Pour les citoyens d’Augny, tout a commencé en avril 2018, après une réunion de présentation du projet de la réhabilitation de la base aérienne 128, sur le plateau du Frescaty. Cette base, désertée 10 ans plus tôt par les militaires, a laissé une plaie béante de 378 hectares, entre deux villages et des terres agricoles.

Ici, les militaires faisaient la fierté de la région. Les élus de Metz Métropole rêvent de voir cette base réhabilitée pour le développement économique. Un grand plan de réaménagement est lancé dès 2012. Des PME, une terre agricole, des associations, des accès piétons et cyclistes : il s'agit de redonner vie au plateau de Frescaty.

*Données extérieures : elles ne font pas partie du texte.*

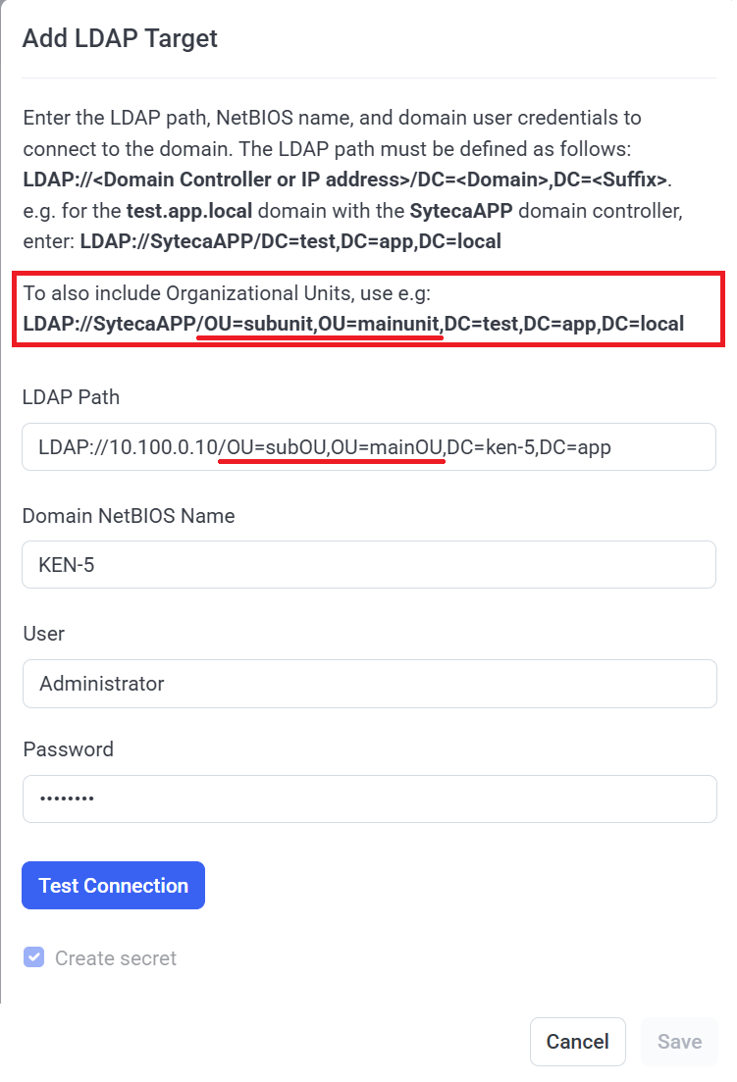
Task: Click the LDAP Path field label
Action: click(x=71, y=397)
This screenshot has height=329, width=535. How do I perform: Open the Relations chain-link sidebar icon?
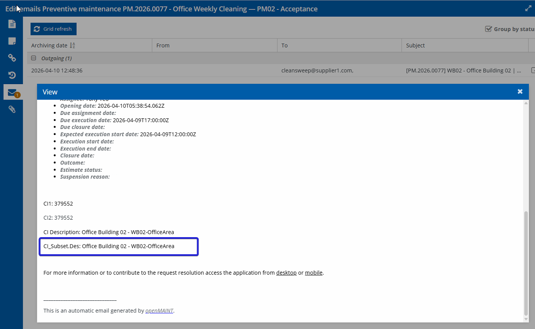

Tout au bout de l’ancienne piste de décollage, un entrepôt logistique doit aussi s’installer.

Xaviéra Frisch et Daniel Lecrivain, deux habitants d’Augny qui ont fondé l’association des Riverains du plateau de Frescaty, se souvient de l'enthousiasme collectif initial. « C’est des bons projets, des boites de la région, des associations, on n’était pas contre tout le projet », expliquent-ils. « Et puis en trois minutes, on nous parle du projet « Delta », soit l’implantation d’un centre logistique », se rappelle Daniel Lecrivain. Ce projet au nom cryptique leur est présenté à deux reprises lors de réunions publiques organisées en avril et novembre 2018.

Déjà, les citoyens commencent à s’interroger. Que peut bien recouvrir ce projet delta ? Ils ne le savent pas encore, mais un géant du e-commerce se cache derrière. En août 2019, nos confrères de Reporterre dévoilent l’ampleur de la manœuvre d’Amazon. Une entente de confidentialité, signée deux ans plus tôt par un seul conseiller de Metz Métropole, empêche les élus de divulguer le nom du géant américain.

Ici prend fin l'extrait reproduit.